In the present invention, the term "antioxidative activity" means an action of inhibiting oxidation, and means an action of eliminating reactive oxygen species generated in the human body. The human body has a balance between prooxidant and antioxidant. When the balance is broken due to various factors and is deviated toward oxidation promotion, oxidative stress is induced, Resulting in cellular damage and pathological disease. Reactive oxygen species (ROS), which is a direct cause of such oxidative stress, is an unstable form of oxygen with unpaired electrons. It is composed of oxygen ions, free radicals and peroxides peroxides). It is unstable and highly reactive, easily reacts with biomaterials, damages cell lipid membranes, intracellular proteins and DNA, causing mutations, and irreversible damage to cells and tissues, resulting in cell death And further aging and various diseases. In addition, reactive oxygen species are produced with reactive nitrogen species (RNS) such as NO, HNO ₂ , and ONOO ^- , which are produced by the immune response of macrophage neutrophils and other immune cells during inflammatory reactions. The sprout barley tea extract of the present invention has an excellent antioxidative activity by exhibiting excellent radical scavenging ability by containing a large amount of the above-mentioned flavonoids.

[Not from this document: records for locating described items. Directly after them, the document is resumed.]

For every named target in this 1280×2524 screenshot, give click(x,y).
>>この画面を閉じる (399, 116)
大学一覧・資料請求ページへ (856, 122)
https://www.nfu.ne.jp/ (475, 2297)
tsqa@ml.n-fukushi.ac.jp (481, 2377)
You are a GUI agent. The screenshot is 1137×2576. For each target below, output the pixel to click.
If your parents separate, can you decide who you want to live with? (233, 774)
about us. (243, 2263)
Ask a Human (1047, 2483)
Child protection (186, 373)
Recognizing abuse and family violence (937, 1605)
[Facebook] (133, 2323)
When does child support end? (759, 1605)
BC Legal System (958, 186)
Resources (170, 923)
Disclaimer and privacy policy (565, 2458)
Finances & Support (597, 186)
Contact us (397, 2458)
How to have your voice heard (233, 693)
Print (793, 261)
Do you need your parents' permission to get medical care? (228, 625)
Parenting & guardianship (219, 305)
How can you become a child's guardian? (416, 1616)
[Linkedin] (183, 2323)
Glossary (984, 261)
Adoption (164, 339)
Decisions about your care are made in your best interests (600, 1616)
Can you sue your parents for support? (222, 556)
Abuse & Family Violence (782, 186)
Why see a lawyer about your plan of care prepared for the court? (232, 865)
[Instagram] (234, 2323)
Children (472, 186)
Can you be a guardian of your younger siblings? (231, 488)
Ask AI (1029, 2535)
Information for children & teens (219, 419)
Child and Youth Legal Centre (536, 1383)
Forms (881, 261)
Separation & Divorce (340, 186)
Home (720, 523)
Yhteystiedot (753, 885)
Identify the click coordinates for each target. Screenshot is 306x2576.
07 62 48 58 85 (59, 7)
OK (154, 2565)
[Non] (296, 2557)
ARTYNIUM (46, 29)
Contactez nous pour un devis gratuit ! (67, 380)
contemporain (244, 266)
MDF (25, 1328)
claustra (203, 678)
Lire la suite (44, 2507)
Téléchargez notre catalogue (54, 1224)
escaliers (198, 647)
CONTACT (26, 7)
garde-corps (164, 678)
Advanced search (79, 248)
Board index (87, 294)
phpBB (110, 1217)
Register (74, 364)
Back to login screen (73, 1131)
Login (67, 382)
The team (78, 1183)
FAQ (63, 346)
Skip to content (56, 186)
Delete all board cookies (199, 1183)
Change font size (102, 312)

The term "anti-inflammatory activity" in the present invention means an action that resists and resists inflammation. The inflammatory reaction is a very complicated process of regulation, and occurs to reduce the enhancement and damage of the in vivo restoration system. However, repeated inflammatory responses by tissue damage or regeneration can lead to excessive production of ROS and RNS in the cells involved, resulting in permanent genetic modification. Thus, ROS and RNS are involved in the inflammatory response that regulates the action of various cells in vivo. During the inflammation process, a large amount of proinflammatory cytokines, nitric oxide (NO) or prostaglandin E2 (PGE2) and the like are induced by inducible nitric oxide synthase (iNOS) and cyclooxygenase It is known to be produced by cyclooxygenase-2 (COX-2). Due to such inflammation inducing substances, various inflammatory diseases can be induced by inflammation, and since the sprout barley tea extract of the present invention contains a large amount of flavonoid compounds and exhibits an anti-inflammatory action, it is possible to prevent and improve inflammatory diseases Lt; / RTI >

In the present invention, the term "hypoglycemic activity" refers to an effect of lowering the blood glucose, which is a value indicating the glucose concentration in the blood. The human body preferably maintains the blood glucose level within a certain range in order to maintain the homeostasis. Hyperglycemia means an abnormally high blood glucose level. Hyperglycemia, which appears temporarily after a meal, is a natural phenomenon and is called physiological hyperglycemia. However, the increase in blood sugar level or persistence of hyperglycemia in the range beyond this is likely to be due to diabetes, progression to diabetes, or diabetes but not yet discovered. The US Food and Drug Administration (FDA) requires that normal blood glucose levels be less than 100 mg / dl fasting glucose and less than 140 mg / dl two hours after meals. Fasting blood glucose levels greater than or equal to 126 mg / dl and 2 hours Diabetes is diagnosed. WHO, on the other hand, defines fasting blood glucose below 110 mg / dl as the normal level. Even if it is less than the diagnosis of diabetes, persistence of a hyperglycemic state higher than normal may increase the risk of progressing to severe liver disease by inducing fatty liver, which may lead to cardiovascular disease and its complications. Glucagon, adrenaline, insulin, and thyroid hormones work in the body to maintain normal blood glucose levels. An abnormality in the secretion and / or activity of these hormones may cause hyperglycemia. Excessive intake of sugar, lack of exercise and / or stress also causes hyperglycemia. The sprout barley tea extract of the present invention is a flavonoid known to have a hypoglycemic effect (Food Chem. Toxicol. 2008, 46 (7): 2376-2383), polyphenol (J. Agric. 36): 8860-8865) and saponin (J. Enzyme Inhib. Med. Chem., 2009, 24 (3): 684-690) in a large amount to exhibit a hypoglycemic effect, And can have a preventive and / or ameliorative effect on diseases.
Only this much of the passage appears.